Phylogenies are available for many lizard clades, which allows application of modern comparative methodology to elucidate the probable actual course of evolution. Evolution of morphology, reproductive tactics, thermal biology, microhabitat utilization, and diet among clades of closely-related species (Ctenotus skinks, Diplodactylus geckos, and Pygopodids) will be examined from an explicit phylogenetic perspective. A phylogenetic analysis of evolution of body size and shape will be undertaken to identify anatomical ecological equivalents. Convergent pairs will be compared ecologically using data on microhabitats and diets.
If this project is funded, I will be able to make major advances in understanding the ecology and diversity of Australian desert lizards. I plan to undertake a series of important phylogenetic analyses elucidating probable evolutionary pathways for a wide variety of important traits including functional anatomy, activity times and temperatures, foraging tactics and diets, reproductive tactics, habitat and microhabitat utilization, and relative abundances. I will make progress towards understanding the ecology of rare and uncommon species as well as why they are uncommon. I will be able to document long-term ecosystem changes due to global climate change as well as those occurring during the fire succession cycle. Also, I will undertake pioneering studies on point diversity and habitat requirements, and map the ever-changing multidimensional spatial-temporal waves of relative abundances. Finally, funding this proposal will help in organizing invaluable old 'fossil' data as well as a large amount of new data so that they can be safely preserved for future generations.
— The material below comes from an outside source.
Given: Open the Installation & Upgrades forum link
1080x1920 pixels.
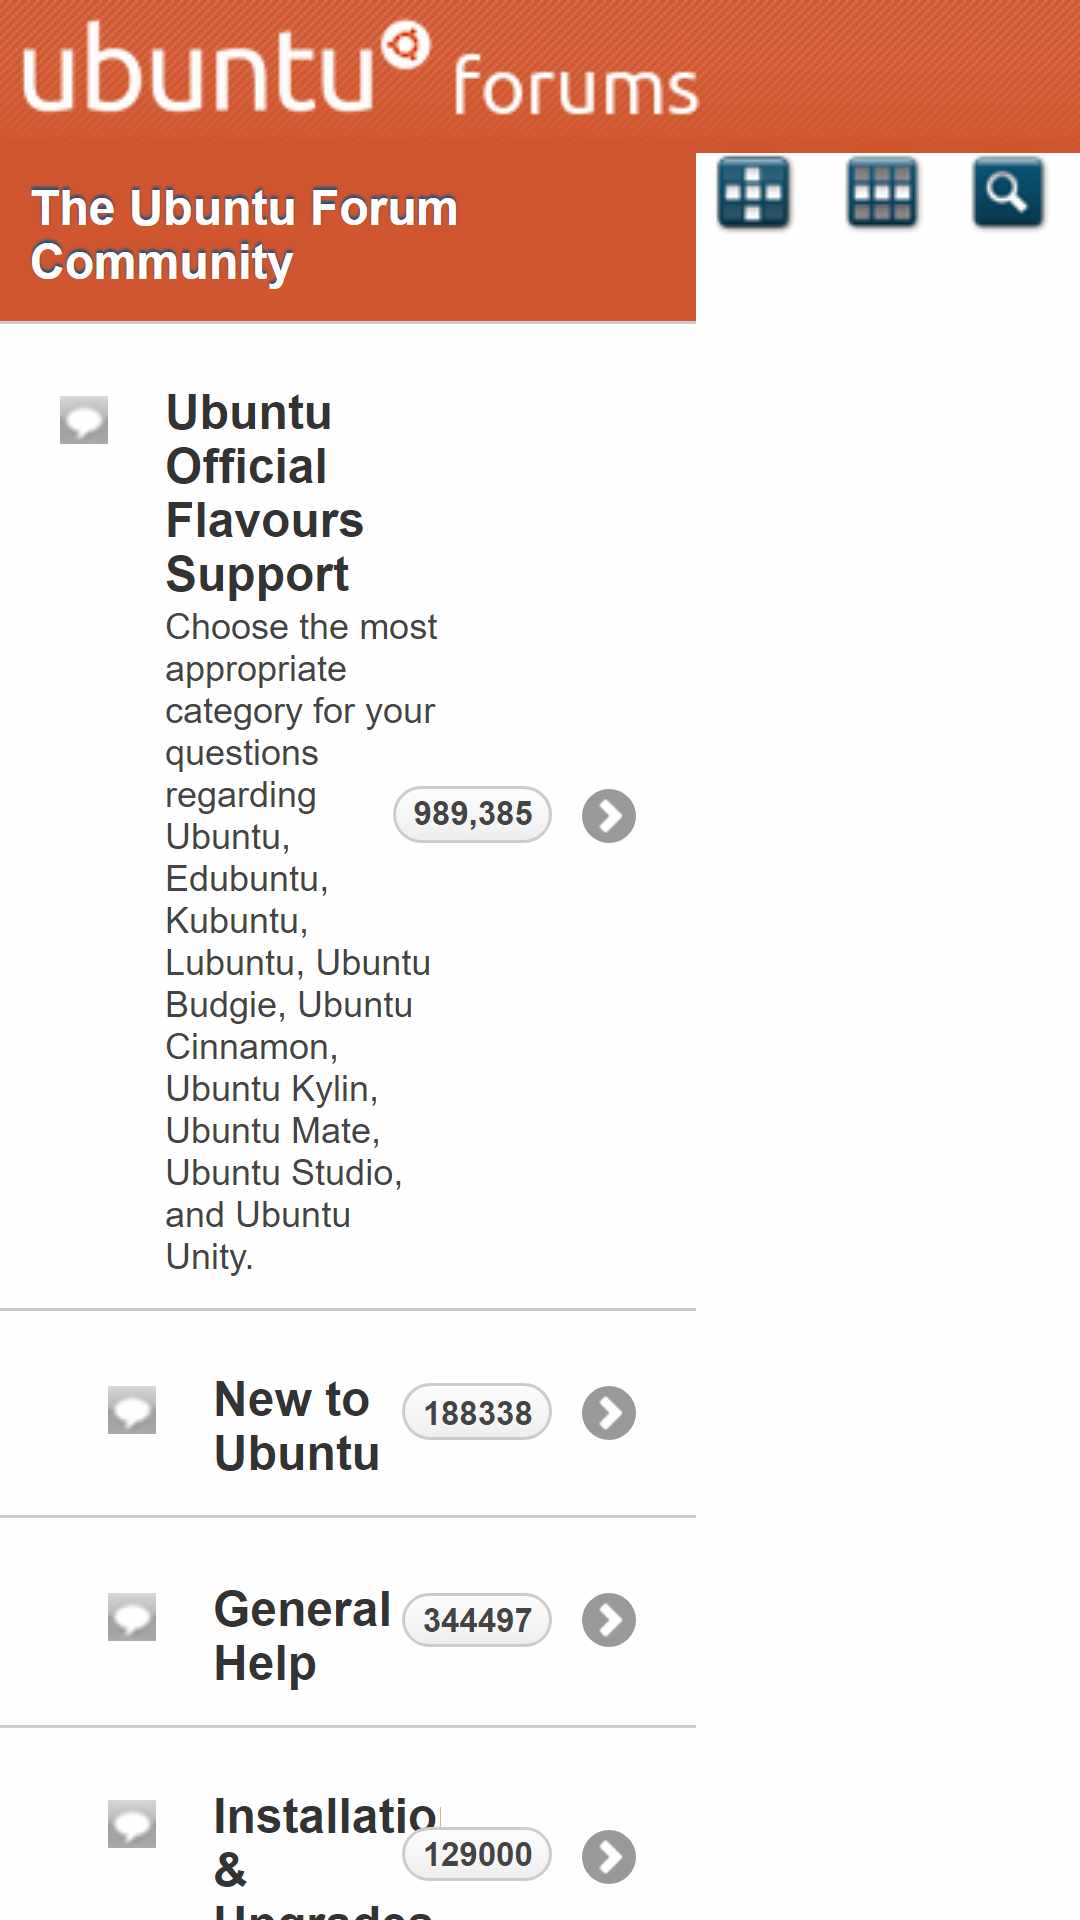Looking at the screenshot, I should [326, 1856].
Almost 28,000 specimens representing more than 100 different species in 17 of the 37 currently recognized lizard families have been deposited in major museums (DNA samples of Australian species were also deposited). Each specimen has its own unique number with accompanying information on locality, date, habitat and microhabitat, time, air and body temperature, fresh body weight, snout-vent length, and tail length and condition. Lizard specimens were dissected and their sex and reproductive condition assessed. Stomach contents were analyzed and summarized. Ten body measurements were made on preserved specimens.
The culmination of my life's work will preserve for posterity as much information as possible for each individual lizard. These data will be organized in a mySQL relational database format and published on a DVD describing different types of data with queries to extract particular subsets. These data will constitute an invaluable resource for a wide variety of future studies, including long-term changes, ontogenetic changes, variation and sexual dimorphisms in morphology and ecology, habitat requirements, thermal biology, reproductive biology, and dietary and microhabitat niche breadth and overlap.